© Andreas Reeg
Über sechs Generationen hat sich R.M. Wegener einen Weltruf erarbeitet: Hüte aus der hessischen Provinz gelten als Klassiker in der altvornehmen Welt. Nun tritt Theresa Plückhahn die Nachfolge an. Sie ist der jüngste Spross der Familie – und sie stellt alles auf den Kopf.
„Theresa! Besuch für dich, 500 Leute“, ruft der Vater. Kleiner Scherz, während er den Besucher hereinführt. Hans Theodor Wegener verabschiedet sich auch gleich wieder: „Ich geh mit dem Hund.“ Falls etwas sei, könne man ja anrufen. Seit Juli ist der Patriarch nicht mal mehr Seniorchef. Seine Tochter bestimmt als Geschäftsführerin die Geschicke jenes Betriebs, der sich seit April 1888 als „Haarhutfabrik R. & M. Wegener“ einen Namen machte. Abschiedsschmerz nach mehr als 40 Jahren als Chef? Nicht zu verleugnen. „Ich komme jeden Morgen ins Büro und bleibe bis 12 Uhr. Der Bauch sagt bleiben, der Kopf sagt: Raus hier“, berichtet der 70-Jährige – und weg ist er.
Da steht nun allein Theresa Plückhahn, geborene Wegener. Sie bittet in den stilechten Konferenzraum.

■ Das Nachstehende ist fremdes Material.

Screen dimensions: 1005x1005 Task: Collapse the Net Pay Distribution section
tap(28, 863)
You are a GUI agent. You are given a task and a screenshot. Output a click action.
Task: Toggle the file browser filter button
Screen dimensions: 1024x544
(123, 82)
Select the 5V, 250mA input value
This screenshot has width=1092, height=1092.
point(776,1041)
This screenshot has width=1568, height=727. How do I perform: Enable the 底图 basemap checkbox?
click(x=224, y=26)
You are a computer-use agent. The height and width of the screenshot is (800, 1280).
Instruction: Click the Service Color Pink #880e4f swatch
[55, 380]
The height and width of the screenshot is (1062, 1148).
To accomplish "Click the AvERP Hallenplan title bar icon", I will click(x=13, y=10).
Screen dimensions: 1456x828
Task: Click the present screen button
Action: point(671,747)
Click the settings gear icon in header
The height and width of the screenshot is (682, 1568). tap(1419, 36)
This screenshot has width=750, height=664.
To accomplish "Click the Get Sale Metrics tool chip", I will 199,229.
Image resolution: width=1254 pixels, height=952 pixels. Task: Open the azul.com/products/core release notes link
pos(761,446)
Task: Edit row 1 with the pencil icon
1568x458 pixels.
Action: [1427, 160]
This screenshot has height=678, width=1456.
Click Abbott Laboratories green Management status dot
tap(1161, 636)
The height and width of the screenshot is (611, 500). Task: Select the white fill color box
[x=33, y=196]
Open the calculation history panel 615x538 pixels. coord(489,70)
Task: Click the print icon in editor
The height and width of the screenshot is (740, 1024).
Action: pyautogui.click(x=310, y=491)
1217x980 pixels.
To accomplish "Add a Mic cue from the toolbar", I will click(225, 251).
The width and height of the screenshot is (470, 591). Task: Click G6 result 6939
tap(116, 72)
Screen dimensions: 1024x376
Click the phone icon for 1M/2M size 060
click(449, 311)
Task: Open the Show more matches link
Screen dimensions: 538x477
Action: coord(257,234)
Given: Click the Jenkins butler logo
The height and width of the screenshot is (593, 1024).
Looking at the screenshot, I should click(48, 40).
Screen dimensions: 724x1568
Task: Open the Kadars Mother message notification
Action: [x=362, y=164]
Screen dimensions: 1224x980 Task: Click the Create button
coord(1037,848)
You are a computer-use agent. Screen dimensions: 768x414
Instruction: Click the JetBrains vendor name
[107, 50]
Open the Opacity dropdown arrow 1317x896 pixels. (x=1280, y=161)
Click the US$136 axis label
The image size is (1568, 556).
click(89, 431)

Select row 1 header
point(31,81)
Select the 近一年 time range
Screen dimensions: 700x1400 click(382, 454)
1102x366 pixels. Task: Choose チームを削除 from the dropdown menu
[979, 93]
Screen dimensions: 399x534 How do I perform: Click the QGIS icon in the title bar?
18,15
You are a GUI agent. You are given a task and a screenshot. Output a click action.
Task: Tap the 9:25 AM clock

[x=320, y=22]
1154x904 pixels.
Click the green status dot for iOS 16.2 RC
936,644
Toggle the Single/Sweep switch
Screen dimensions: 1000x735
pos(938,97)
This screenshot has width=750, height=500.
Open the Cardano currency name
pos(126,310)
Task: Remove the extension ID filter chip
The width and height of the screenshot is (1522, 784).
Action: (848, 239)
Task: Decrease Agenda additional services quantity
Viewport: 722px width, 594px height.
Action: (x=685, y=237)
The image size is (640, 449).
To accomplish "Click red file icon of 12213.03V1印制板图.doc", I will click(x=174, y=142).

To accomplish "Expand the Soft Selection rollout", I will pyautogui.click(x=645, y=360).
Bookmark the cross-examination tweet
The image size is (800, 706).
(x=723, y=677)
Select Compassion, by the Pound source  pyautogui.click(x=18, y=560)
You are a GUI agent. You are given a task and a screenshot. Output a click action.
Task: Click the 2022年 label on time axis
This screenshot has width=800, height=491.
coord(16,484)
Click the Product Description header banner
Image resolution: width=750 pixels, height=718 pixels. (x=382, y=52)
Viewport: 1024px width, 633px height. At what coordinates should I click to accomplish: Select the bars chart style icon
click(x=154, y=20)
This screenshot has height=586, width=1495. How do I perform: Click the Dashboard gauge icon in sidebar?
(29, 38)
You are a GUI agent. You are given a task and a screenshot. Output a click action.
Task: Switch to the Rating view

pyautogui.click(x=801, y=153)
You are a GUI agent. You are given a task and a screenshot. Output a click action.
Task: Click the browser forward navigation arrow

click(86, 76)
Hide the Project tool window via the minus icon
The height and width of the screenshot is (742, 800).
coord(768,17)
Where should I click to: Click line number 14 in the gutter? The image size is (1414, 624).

Eine hölzerne Werkbank mit Glasplatte dient als Tisch, Glühbirnen leuchten in alten Zylinderhüten. Acht gerahmte Porträts der Ahnen schmücken die Wand. „Diesen Besprechungsraum einzurichten, war meine erste Amtshandlung – weg vom Flurfunk“, sagt die junge Frau. „Einige Mitarbeiter kennen mich noch als Kleinkind. Für die ist der Rollenwechsel eine echte Umstellung.“
Nachfolge: Weiter so wäre zu wenig
Schon als Schülerin hat sie die Nachmittage in dem verwinkelten Backsteinbau zugebracht, später gejobbt fürs Taschengeld – und am Abendbrottisch den Geschichten gelauscht. „Es ging zu Hause immer um die Firma, ich habe das aufgesogen.“ Nun kehrt die 32-Jährige als Volkswirtin und Wirtschaftspsychologin zurück, tauscht ein Leben in Hamburg, Berlin oder München gegen eines in Lauterbach-Blitzenrod und weiß: Es geht ums Ganze. Denn hochwertige Hüte und Mützen unters Volk zu bringen, ist kein Selbstläufer mehr.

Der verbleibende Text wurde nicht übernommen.